┏━━

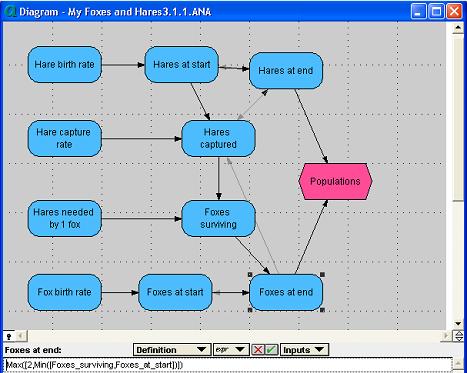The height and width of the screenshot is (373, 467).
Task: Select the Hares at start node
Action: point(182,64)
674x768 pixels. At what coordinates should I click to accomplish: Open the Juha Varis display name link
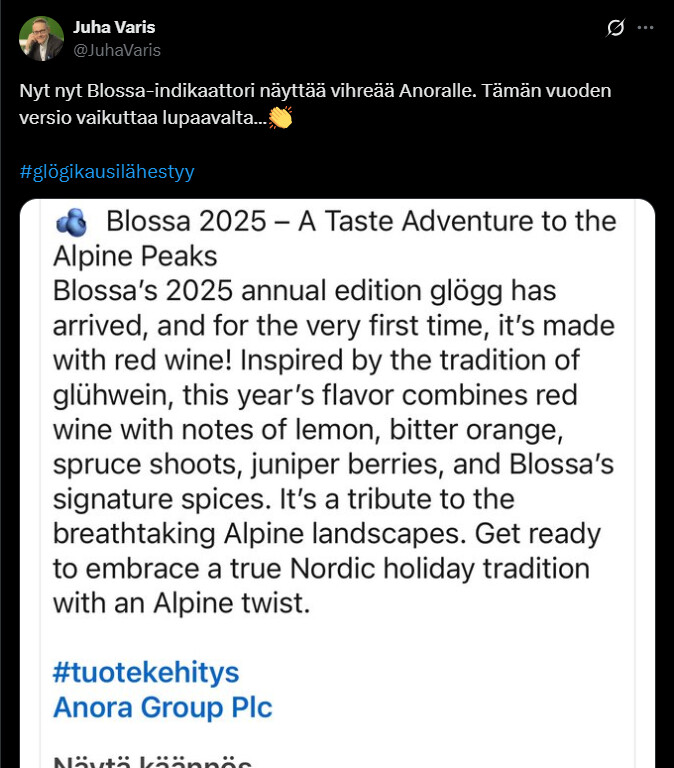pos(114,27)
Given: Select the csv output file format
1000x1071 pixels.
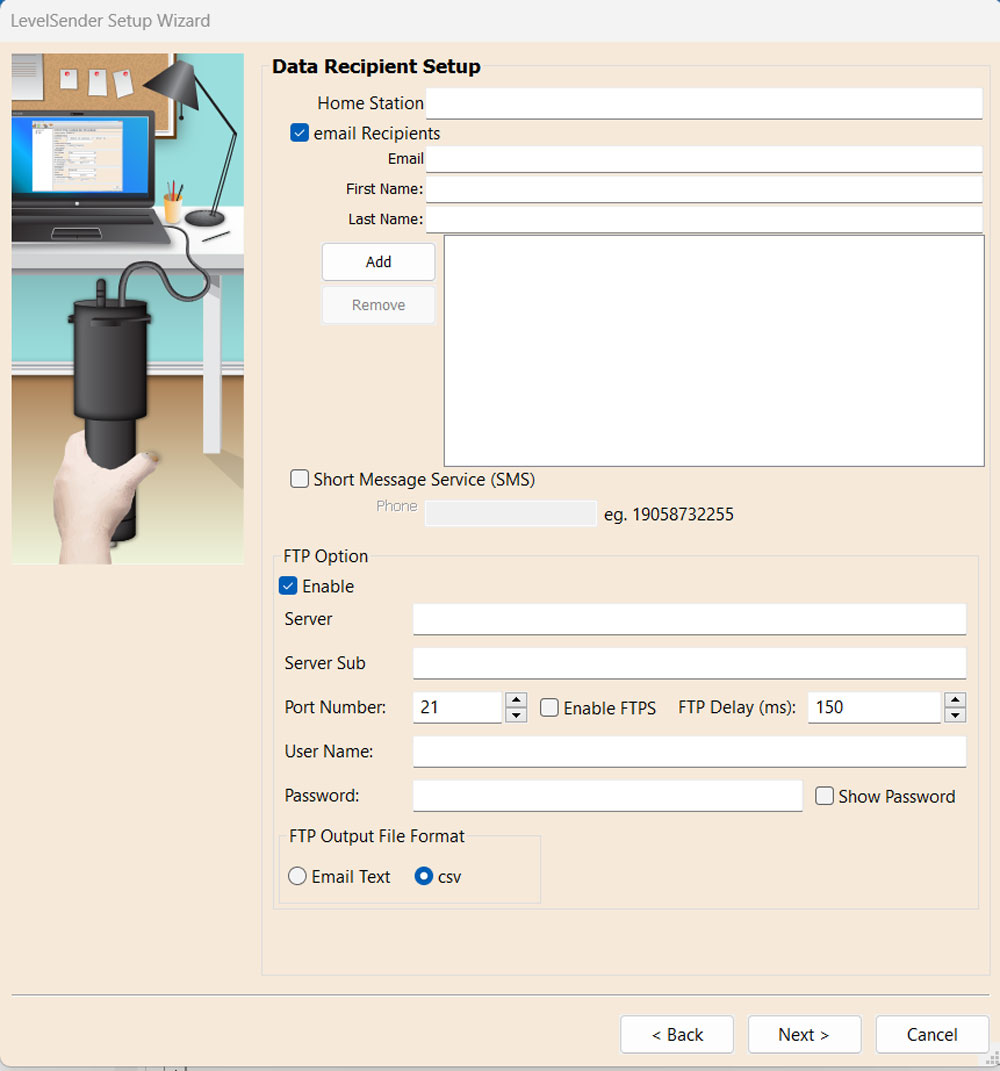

┗━━

* **DIRECTIONS FOR THIS TASK**
Switch "csv" to "json" in the part of the entries that opens with the line containing "Given: Select the csv output file format" and runs through the end of the entries, leaving everything else unchanged. Give only those lines, and leave the pictures out.

* **THE RESULT**
Given: Select the json output file format
1000x1071 pixels.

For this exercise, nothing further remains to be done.